▸ ACTIVITIES
**1)** Summarize the piece on coronavirus relief and unpaid taxes in two sentences.
**2)** According to the piece on coronavirus relief and unpaid taxes, which two people profited the most during the pandemic?
**3)** Transcribe the stretch of the piece on coronavirus relief and unpaid taxes from "As Sen. Sanders" through "and difficult time?".

▸ EXTRACT
++++++
Negotiations began this week for another coronavirus economic relief package, anticipated to be the last before the general election in the fall.
This follows the initial Coronavirus Aid, Relief, and Economic Security (CARES) Act, the bipartisan relief enacted in April that deigned to grant one-time $1,200 checks; and the Heroes Act that passed the House of Representatives in May yet still languishes in the Republican-controlled Senate.
Unless their jobs were deemed “essential,” most average Americans found themselves out of work during the times states shut down to prevent further virus contagion.
Many still do.
A paltry $1,200 was never enough to keep American households solvent for three months.
The mortgages, rents, and student loan payments that banks were “generous” enough to defer are coming due.
The extra $600 in unemployment benefits the CARES Act guaranteed expires next week, threatening to throw 33 million workers into more fiscal peril.
But there are some who are making out, appropriately, like bandits.
According to a recent Americans for Tax Fairness and the Institute for Policy Studies analysis, American billionaires’ wealth grew an average of $42 billion each week the pandemic bared down on us, more than $700 billion total since March 18, the date the analysis indicates as the first official day of the pandemic emergency.
Those who profited the most?
Amazon CEO Jeff Bezos and Zoom’s Eric Yuan.
In 2018, the Internal Revenue Service (IRS) collected $3.5 trillion in taxes, almost 95 percent of total federal revenues.
But there is also an amount taxpayers do not pay by the filing deadline, called the tax gap, the IRS estimates between 2011 and 2013 to be, on average, $441 billion annually.
Recent Harvard University research shows those responsible for 70 percent of that tax gap are the richest one percent of income earners.
That means the wealthiest Americans–the ones many assume are paying the most taxes since they should–are gypping the American public out of about $266 billion.
What could we do with that money?
Vt. Sen. Bernie Sanders explained:
“With the money that these tax cheats owe, this year alone, we could fund tuition-free college for all, eliminate child hunger, ensure clean drinking water for every American household, build half a million affordable housing units, provide masks to all, produce the protective gear and medical supplies our health workers need to combat this pandemic, and fully fund the U.S. Postal Service. That is an absolute outrage, and this report should make us take a long, hard look at what our national priorities are all about.”
Despite all the pearl-clutching about how “we can’t afford it,” we could also provide every man, woman, and child born in this country healthcare as a human right.
Yet, Vox reported this week:
“Millions of Americans lost their jobs, and businesses across the country closed their doors as part of a planned shutdown.”
Nobel Prize-winning economist and New York Times columnist Paul Krugman added:
“The cliff is totally visible in front of us, and yet we’re not ready. It’s probably already too late to avoid enormous hardship.”
After the 2008 financial crash, we granted $700 billion big banks.
The Federal Reserve committed between $16 trillion and $29 trillion to large financial institutions.
Lawmakers recently handed $4 trillion in pandemic relief to large corporations.
As Sen. Sanders commented:
“For every dollar we invest in getting the IRS the staffing and resources it needs, we get three dollars back in unpaid taxes. Make no mistake: the primary beneficiaries of IRS funding cuts are wealthy tax cheats and large corporations. Do not think for one second that the wealthiest country on Earth is unable to make critical investments to meet people’s basic needs in terms of healthcare, food security, education, and unemployment. Congress is leaving hundreds of billions of dollars in taxes uncollected from the wealthy. We have got to invest in a robust IRS that focuses on the biggest culprits of tax evasion so we can prioritize those resources to ensure people’s basic needs.”
So are your basic financial needs being met during this historic and difficult time?
It isn’t because we don’t have the money.
++++++
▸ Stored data
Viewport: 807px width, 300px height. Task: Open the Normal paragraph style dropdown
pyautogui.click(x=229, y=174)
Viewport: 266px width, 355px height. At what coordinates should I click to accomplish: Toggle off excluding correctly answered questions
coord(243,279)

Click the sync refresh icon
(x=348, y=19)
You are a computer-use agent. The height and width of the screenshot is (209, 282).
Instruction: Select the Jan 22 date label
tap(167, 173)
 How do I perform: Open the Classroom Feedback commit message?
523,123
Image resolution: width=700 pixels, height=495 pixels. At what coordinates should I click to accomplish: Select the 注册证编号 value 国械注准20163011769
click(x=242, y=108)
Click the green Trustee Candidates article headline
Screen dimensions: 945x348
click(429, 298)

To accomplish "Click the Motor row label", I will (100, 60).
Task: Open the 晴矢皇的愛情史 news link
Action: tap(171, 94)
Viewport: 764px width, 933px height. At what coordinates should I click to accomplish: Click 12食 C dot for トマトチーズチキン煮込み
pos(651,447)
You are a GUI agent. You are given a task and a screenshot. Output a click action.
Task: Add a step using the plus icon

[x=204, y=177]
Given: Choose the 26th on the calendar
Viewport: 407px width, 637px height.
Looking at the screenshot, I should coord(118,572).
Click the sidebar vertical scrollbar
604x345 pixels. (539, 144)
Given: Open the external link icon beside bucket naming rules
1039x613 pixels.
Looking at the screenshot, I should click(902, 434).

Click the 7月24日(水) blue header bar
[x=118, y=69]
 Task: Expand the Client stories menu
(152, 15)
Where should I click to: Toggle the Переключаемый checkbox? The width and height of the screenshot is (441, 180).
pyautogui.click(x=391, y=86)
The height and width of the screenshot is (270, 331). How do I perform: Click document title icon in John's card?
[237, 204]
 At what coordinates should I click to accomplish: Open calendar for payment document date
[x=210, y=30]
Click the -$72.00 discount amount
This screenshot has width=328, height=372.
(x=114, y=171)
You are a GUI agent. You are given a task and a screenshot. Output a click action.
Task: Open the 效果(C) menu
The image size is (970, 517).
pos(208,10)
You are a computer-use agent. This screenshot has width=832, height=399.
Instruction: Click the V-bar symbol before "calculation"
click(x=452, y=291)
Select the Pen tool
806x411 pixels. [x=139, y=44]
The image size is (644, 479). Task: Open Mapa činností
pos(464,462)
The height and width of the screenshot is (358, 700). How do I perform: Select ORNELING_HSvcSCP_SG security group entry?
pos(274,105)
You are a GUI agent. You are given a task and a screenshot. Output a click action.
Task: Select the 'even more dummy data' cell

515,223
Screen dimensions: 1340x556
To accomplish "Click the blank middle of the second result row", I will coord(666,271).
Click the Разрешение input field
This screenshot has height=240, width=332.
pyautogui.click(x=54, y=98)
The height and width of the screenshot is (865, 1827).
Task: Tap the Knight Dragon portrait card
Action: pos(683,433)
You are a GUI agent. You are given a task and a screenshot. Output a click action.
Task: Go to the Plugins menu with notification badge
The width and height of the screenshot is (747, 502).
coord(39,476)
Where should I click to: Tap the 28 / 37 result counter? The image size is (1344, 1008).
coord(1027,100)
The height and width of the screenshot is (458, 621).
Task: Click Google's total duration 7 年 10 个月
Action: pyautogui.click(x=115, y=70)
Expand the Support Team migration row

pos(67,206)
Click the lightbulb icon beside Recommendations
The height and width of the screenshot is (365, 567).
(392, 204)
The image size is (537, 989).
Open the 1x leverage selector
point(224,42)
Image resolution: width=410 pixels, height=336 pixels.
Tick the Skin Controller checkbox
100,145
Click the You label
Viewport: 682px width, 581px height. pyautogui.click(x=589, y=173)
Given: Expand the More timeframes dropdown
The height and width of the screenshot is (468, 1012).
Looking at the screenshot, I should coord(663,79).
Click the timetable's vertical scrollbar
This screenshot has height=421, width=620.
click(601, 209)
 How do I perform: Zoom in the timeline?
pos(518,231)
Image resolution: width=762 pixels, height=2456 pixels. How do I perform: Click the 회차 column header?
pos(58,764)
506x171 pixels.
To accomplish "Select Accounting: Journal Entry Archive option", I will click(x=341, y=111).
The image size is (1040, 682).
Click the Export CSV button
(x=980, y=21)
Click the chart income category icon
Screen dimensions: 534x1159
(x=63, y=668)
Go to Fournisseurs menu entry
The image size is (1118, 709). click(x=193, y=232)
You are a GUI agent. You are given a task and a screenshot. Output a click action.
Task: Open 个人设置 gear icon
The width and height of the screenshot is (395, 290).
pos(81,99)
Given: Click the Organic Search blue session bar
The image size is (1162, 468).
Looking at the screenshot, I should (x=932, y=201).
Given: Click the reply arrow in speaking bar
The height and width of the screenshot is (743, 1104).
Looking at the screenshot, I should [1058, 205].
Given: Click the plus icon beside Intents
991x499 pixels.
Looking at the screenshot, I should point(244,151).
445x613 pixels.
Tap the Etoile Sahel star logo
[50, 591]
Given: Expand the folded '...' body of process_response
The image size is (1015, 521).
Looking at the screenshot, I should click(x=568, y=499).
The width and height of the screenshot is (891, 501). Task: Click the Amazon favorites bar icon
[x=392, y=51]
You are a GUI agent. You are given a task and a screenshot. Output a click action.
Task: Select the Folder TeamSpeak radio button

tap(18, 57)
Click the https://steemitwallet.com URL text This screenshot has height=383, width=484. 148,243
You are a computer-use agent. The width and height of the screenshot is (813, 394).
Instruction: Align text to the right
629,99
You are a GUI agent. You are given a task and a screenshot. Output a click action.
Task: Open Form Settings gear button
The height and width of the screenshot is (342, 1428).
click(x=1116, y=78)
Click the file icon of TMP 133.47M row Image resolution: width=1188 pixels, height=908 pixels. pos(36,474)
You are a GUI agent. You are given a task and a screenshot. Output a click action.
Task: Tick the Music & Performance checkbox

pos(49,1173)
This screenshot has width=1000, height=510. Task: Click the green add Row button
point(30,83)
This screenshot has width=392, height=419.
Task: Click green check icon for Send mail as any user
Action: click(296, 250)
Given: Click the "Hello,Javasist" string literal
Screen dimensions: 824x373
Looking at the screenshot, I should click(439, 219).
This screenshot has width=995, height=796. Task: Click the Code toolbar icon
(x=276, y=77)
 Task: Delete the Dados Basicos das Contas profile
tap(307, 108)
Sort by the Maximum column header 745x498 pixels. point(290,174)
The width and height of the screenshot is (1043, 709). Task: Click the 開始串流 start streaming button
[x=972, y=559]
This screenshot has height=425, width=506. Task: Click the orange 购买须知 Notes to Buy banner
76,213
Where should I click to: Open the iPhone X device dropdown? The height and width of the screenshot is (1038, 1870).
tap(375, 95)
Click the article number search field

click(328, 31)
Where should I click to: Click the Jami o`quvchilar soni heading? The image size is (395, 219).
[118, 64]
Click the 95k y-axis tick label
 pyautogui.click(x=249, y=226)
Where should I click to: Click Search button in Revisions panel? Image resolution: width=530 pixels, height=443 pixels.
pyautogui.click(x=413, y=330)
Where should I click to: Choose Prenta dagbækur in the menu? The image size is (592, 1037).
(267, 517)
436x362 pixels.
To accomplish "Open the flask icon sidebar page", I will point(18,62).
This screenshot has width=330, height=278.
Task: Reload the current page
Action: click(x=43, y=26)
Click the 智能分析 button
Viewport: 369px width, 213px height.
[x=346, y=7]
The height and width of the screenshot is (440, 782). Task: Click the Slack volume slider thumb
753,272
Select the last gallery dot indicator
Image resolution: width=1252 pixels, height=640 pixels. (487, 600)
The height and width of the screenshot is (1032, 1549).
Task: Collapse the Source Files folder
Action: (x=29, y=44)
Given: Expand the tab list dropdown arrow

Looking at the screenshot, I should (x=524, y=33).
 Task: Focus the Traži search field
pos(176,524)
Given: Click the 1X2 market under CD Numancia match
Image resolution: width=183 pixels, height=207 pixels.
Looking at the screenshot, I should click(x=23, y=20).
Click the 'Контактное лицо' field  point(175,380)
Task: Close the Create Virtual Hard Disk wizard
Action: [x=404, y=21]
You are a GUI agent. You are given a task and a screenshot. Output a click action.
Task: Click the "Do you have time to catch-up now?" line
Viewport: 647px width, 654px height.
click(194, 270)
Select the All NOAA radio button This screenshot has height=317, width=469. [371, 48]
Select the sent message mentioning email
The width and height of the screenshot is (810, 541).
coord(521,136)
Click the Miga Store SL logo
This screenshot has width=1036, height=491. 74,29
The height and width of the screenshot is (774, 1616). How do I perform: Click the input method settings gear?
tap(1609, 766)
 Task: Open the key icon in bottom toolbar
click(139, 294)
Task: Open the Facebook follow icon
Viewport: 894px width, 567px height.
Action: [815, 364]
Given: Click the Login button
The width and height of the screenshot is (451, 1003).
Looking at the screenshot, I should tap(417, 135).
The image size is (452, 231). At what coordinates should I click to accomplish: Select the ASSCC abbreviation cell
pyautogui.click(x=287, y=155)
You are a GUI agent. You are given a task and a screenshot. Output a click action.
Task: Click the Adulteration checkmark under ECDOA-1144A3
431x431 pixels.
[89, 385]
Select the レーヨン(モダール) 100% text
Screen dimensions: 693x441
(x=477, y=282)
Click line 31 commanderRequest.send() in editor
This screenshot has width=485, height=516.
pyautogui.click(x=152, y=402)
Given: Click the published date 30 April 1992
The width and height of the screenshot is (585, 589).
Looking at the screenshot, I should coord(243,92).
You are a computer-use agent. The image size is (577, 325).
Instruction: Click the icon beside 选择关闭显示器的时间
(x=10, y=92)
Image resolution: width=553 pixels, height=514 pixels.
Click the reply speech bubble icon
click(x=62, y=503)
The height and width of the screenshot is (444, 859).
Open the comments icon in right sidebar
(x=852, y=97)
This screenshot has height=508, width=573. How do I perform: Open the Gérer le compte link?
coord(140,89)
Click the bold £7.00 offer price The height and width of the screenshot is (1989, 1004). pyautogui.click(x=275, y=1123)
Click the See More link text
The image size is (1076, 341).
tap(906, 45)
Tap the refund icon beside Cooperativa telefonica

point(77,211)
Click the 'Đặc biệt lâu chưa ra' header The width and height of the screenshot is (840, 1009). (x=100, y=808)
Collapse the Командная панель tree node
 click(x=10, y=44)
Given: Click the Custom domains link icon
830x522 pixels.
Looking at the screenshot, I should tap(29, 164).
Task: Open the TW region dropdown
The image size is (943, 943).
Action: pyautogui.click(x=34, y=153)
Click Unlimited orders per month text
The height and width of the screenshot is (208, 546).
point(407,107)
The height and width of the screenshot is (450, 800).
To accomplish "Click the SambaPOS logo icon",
++++++
▸ RESULTS OF THE TASKS
**1)** As negotiations begin on another coronavirus relief package, the extra $600 in unemployment benefits from the CARES Act is set to expire, while American billionaires' wealth has grown by more than $700 billion since March 18. The piece reports that the richest one percent of income earners are responsible for 70 percent of the tax gap and argues that the country does have the money to meet people's basic needs.

**2)** Amazon CEO Jeff Bezos and Zoom's Eric Yuan.

**3)**
As Sen. Sanders commented:
“For every dollar we invest in getting the IRS the staffing and resources it needs, we get three dollars back in unpaid taxes. Make no mistake: the primary beneficiaries of IRS funding cuts are wealthy tax cheats and large corporations. Do not think for one second that the wealthiest country on Earth is unable to make critical investments to meet people’s basic needs in terms of healthcare, food security, education, and unemployment. Congress is leaving hundreds of billions of dollars in taxes uncollected from the wealthy. We have got to invest in a robust IRS that focuses on the biggest culprits of tax evasion so we can prioritize those resources to ensure people’s basic needs.”
So are your basic financial needs being met during this historic and difficult time?